What magnitude does the commentary on the Nepal earthquake give for Saturday's quake?
** Opening SELECTED EXTRACT block **
Usha Periyanayagam: Responders to deadly Nepal quake face immense logistical challenges
In disasters, all normal systems break down, imposing psychological burden on rescuers
Editor’s Note: Usha Periyanayagam is an attending physician specializing in emergency medicine at Brigham & Women’s Hospital in Boston, research director of the Global Emergency Care Collaborative, and affiliate faculty of the Harvard Humanitarian Initiative. The opinions expressed in this commentary are hers.
Nepal’s disaster responders in Saturday’s magnitude-7.8 earthquake have quickly become unsung heroes. Aid agencies and the United Nations have begun to coordinate a response and will soon join in their effort.
Both local and foreign disaster responders face incredible challenges of resources, logistics, threats to personal safety and stress, but the response must continue. This large earthquake in a country with a diffuse population, shoddy infrastructure and minimal disaster training threatens to produce a massive death toll.
In the first 72 hours after a disaster, the response is always local. Neighbors are housing others in makeshift shelters and are sharing their meager resources with strangers who have even less. Untrained teams have formed search and rescue committees, saving people in demolished buildings. The outside aid agencies will join them soon.
In hospitals, the lack of resources is especially acute. Medical personnel are responsible for the difficult process of triage, limiting their precious time and resources to those who can be helped. Basic items – such as clean water and gauze to prevent wound infections, plaster to splint broken bones, and pain medicine to ease the suffering of the dying – are in short supply.
Nepal’s already understaffed hospitals lack the doctors and nurses to treat the massive influx of patients. Clinics in rural areas don’t have the experience, personnel or equipment to treat the traumatic injuries common in earthquakes.
Even when resources are available, disaster responders are challenged by lack of infrastructure. The airports are running and many countries have sent supplies. However, the feeder roads to distribute these donated goods are covered with debris. Nepal lacks the equipment and personnel to clear them quickly. Furthermore, the forecast of a cool night and rainy day on Sunday has the potential to destroy perishables. The government has yet to allow expedited customs clearance for donated goods. This infrastructure limits the disaster responders.
Challenges to the responders’ personal health are particularly daunting. The sheer needs after an earthquake force untrained personnel to enter dilapidated buildings, risking their own safety. The potential for aftershocks, avalanches and landslides threatens the responders. Treatment of the wounded without gloves or clean water places them at risk of infection and endemic diseases. They are vulnerable to assault and battery as desperate populations attempt to save their loved ones.
** Closing SELECTED EXTRACT block **
** Opening INPUT DATA block **
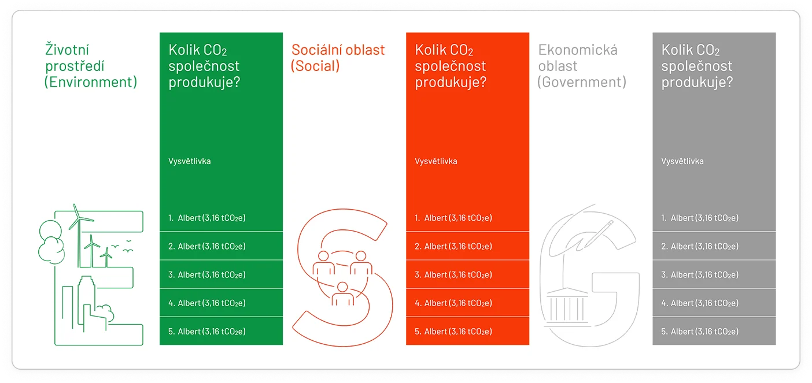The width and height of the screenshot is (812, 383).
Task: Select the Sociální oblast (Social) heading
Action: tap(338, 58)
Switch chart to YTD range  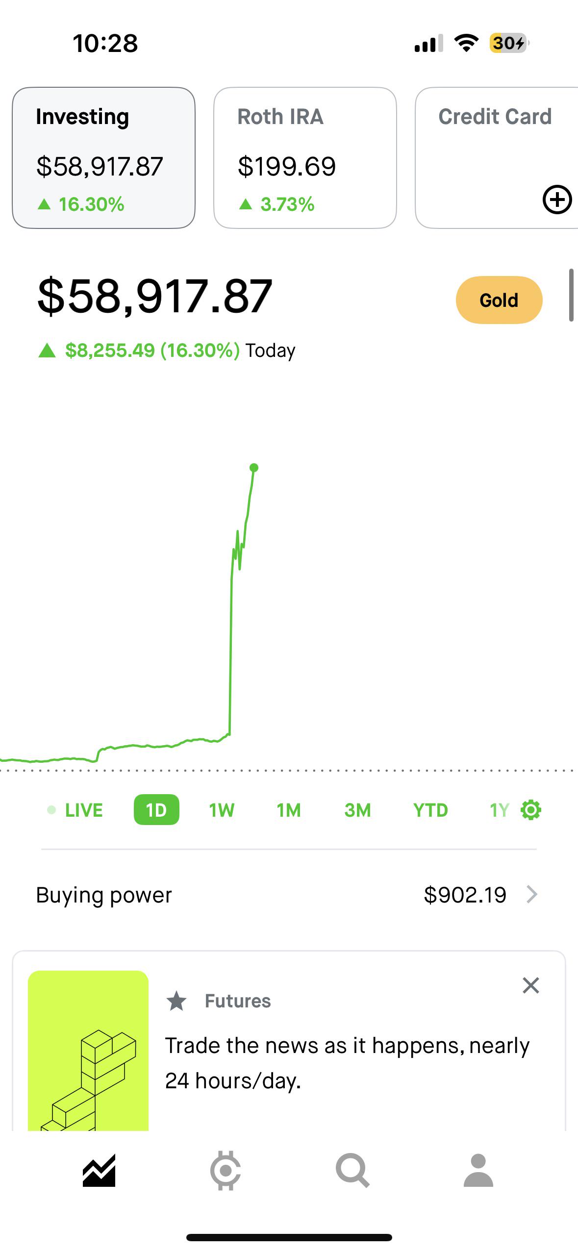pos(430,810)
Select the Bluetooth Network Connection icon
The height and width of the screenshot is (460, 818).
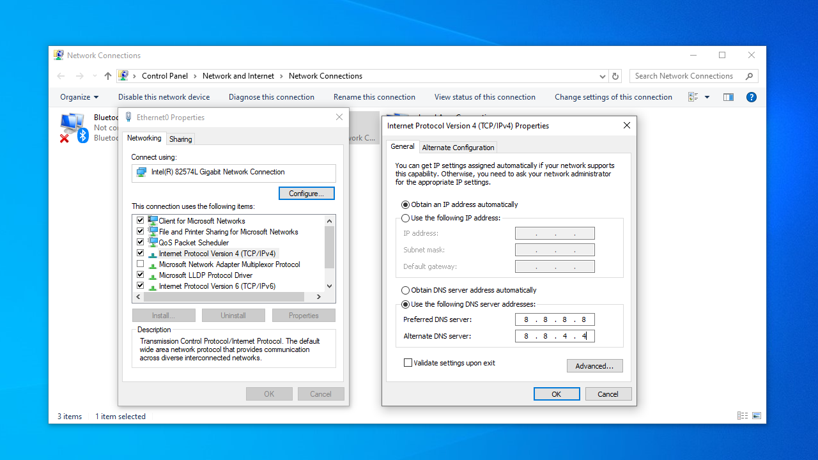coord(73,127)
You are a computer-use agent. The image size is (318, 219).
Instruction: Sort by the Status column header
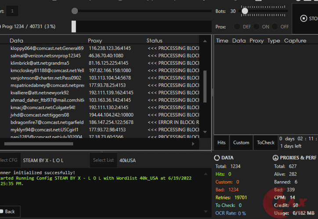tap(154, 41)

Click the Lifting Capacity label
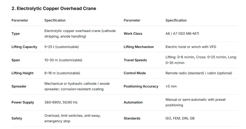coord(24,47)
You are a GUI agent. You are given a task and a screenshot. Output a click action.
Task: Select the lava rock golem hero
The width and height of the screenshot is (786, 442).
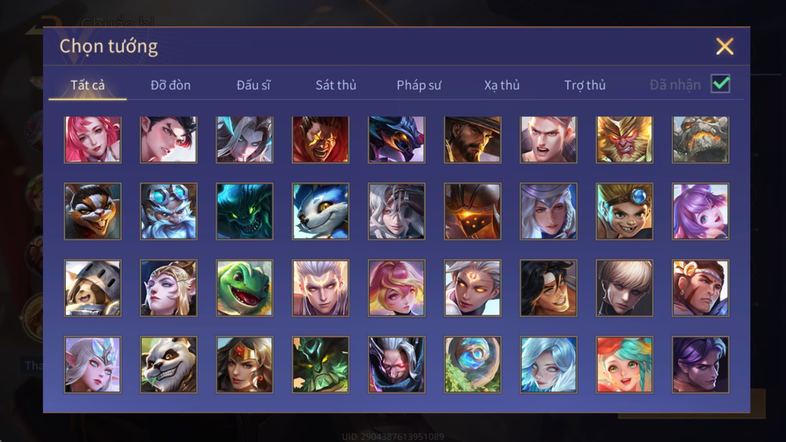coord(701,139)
** Closing INPUT DATA block **
** Opening INPUT DATA block **
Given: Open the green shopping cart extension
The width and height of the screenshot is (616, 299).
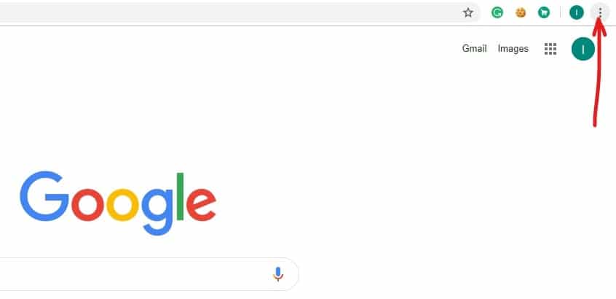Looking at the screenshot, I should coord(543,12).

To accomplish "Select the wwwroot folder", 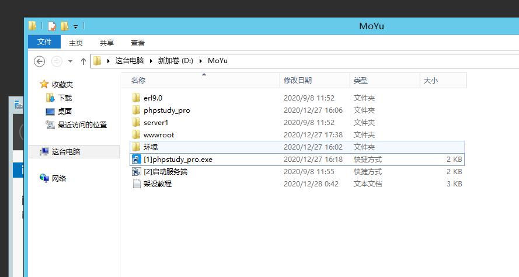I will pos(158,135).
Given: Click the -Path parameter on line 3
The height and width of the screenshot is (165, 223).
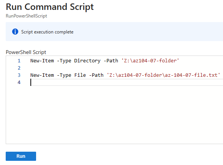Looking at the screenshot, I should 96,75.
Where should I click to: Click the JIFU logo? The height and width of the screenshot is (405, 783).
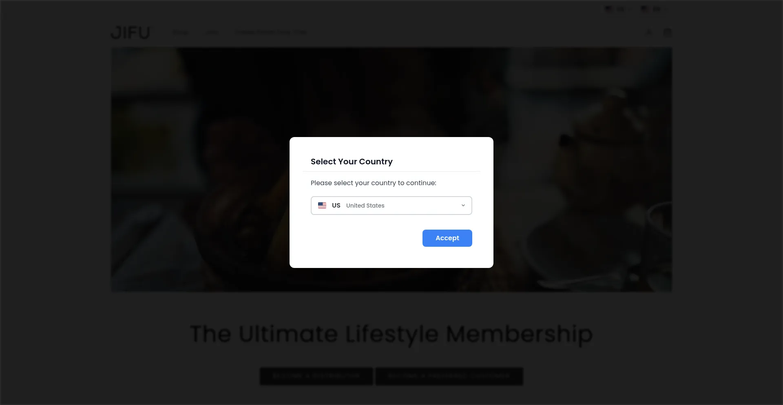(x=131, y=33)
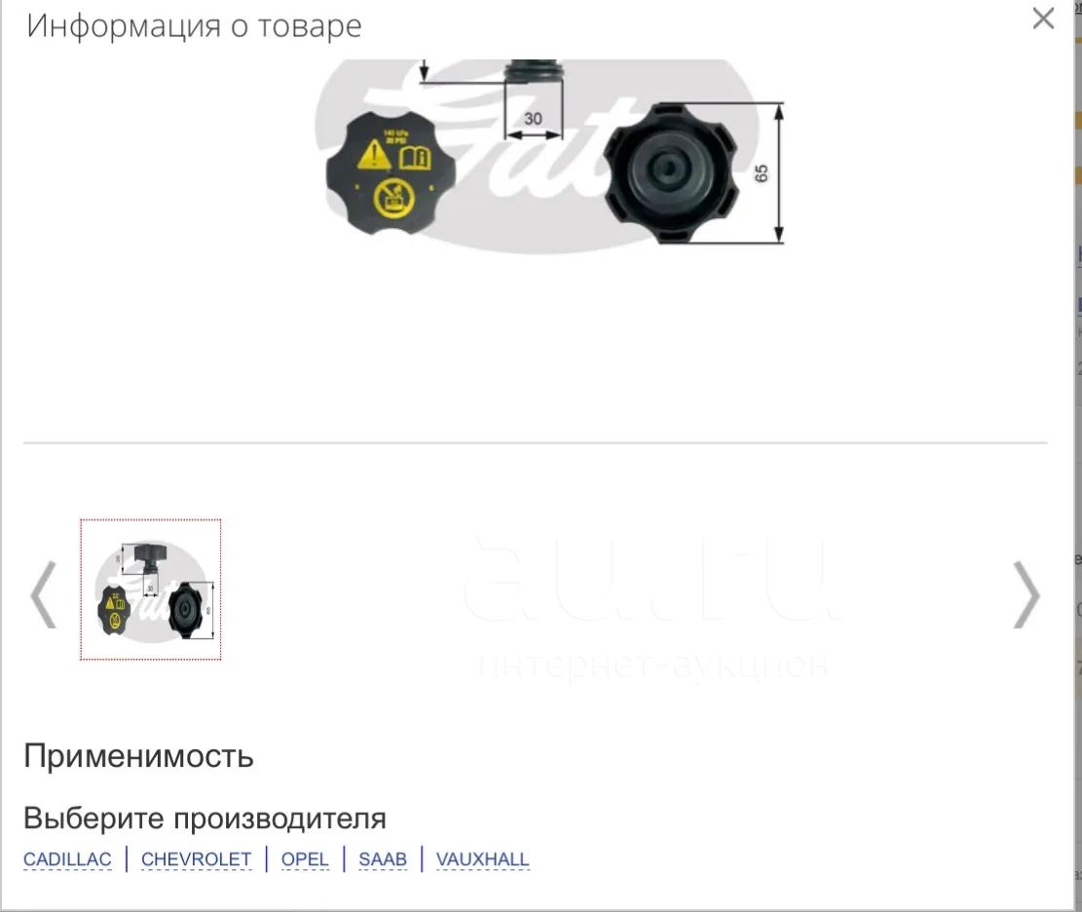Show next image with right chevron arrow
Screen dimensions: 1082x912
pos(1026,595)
** Closing INPUT DATA block **
** Opening INPUT DATA block **
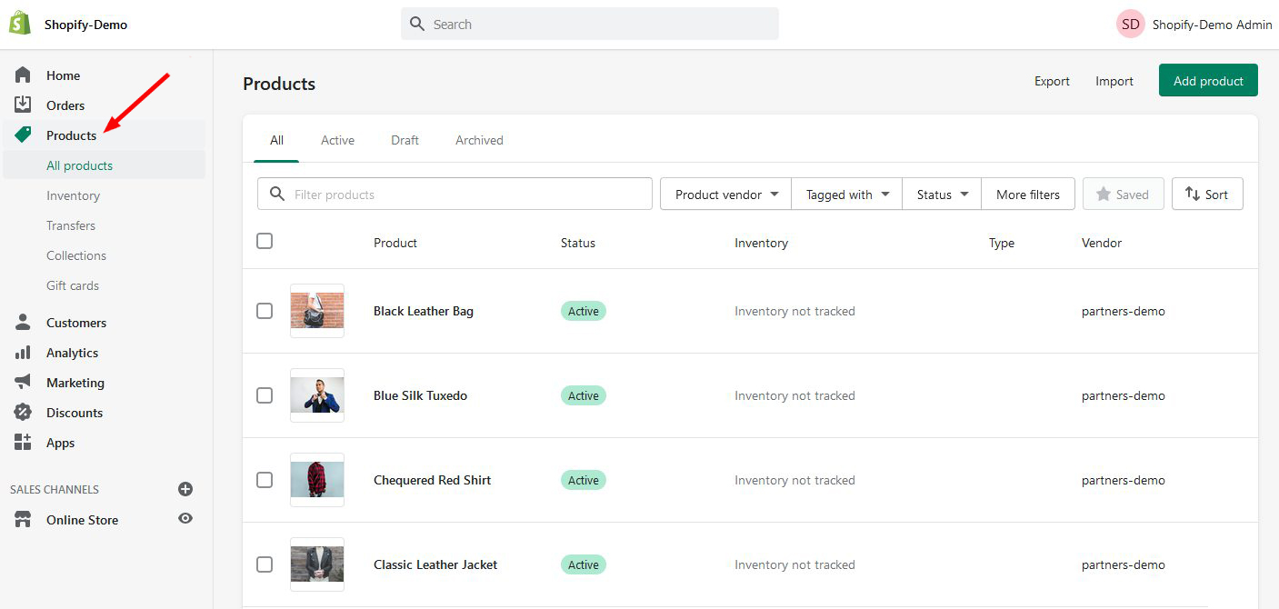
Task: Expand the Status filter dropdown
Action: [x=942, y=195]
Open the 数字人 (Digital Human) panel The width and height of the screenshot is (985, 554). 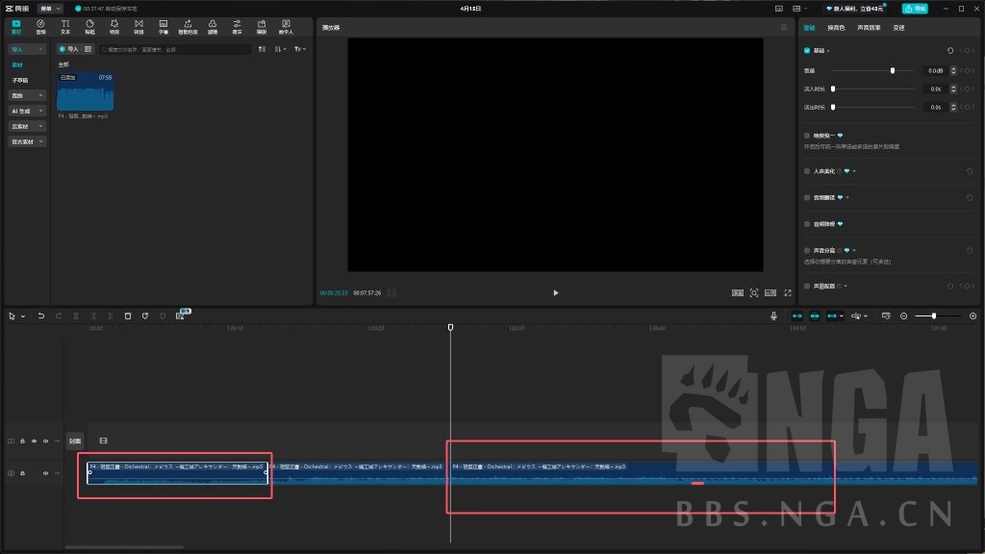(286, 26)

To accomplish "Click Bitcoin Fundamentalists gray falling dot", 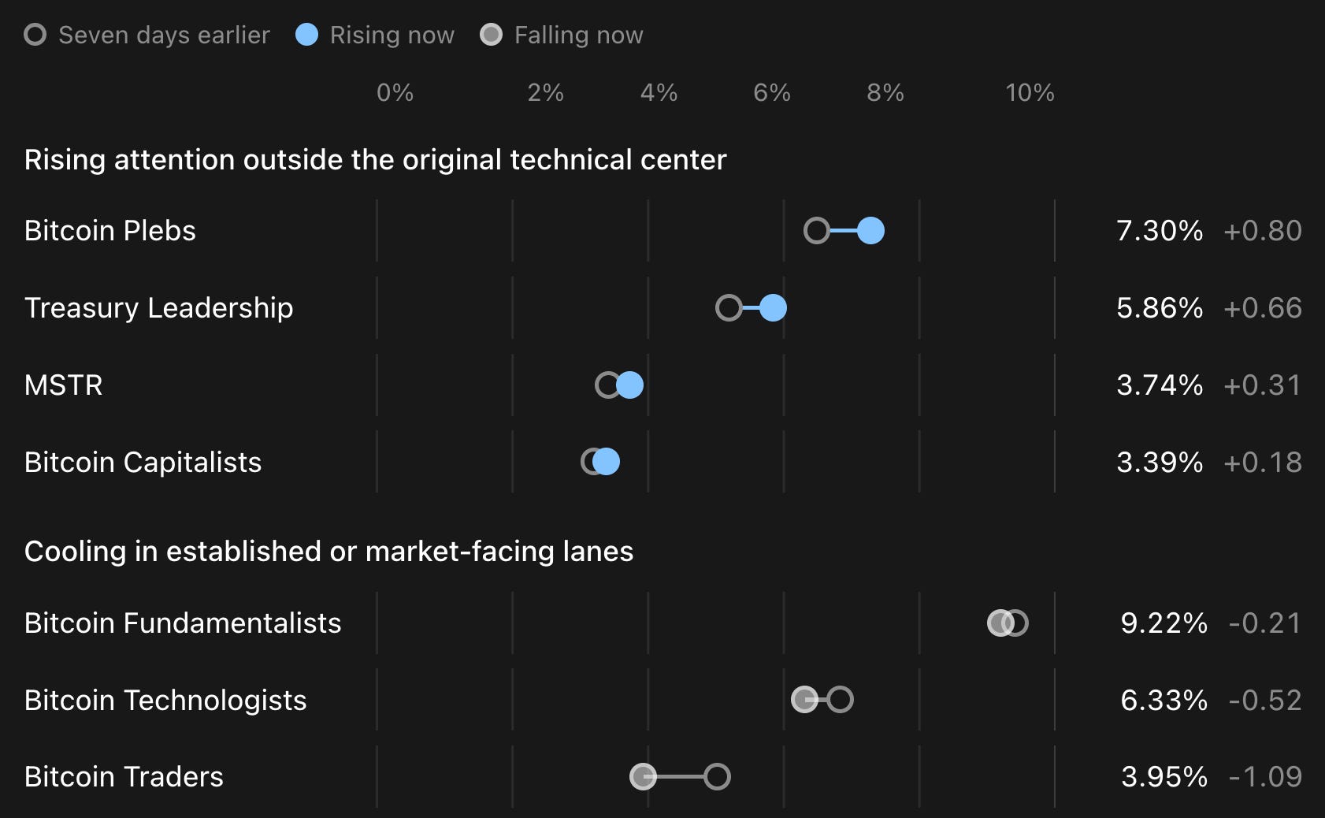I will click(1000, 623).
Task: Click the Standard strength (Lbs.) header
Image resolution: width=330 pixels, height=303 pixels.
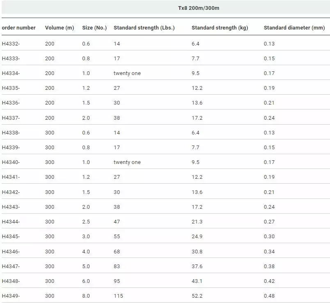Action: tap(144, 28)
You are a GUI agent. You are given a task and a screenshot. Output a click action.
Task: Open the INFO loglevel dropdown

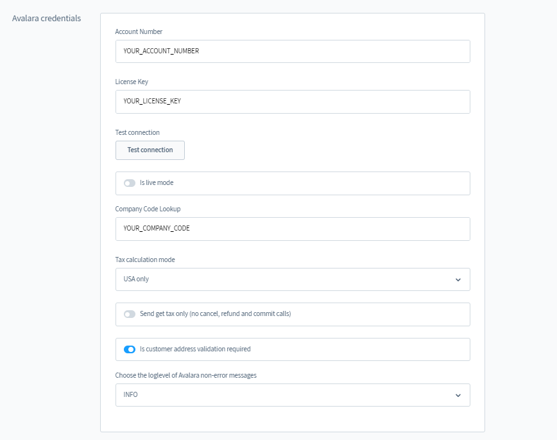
** Closing INPUT DATA block **
RESPONSE FOR THIS EXERCISE
Magnitude 7.8.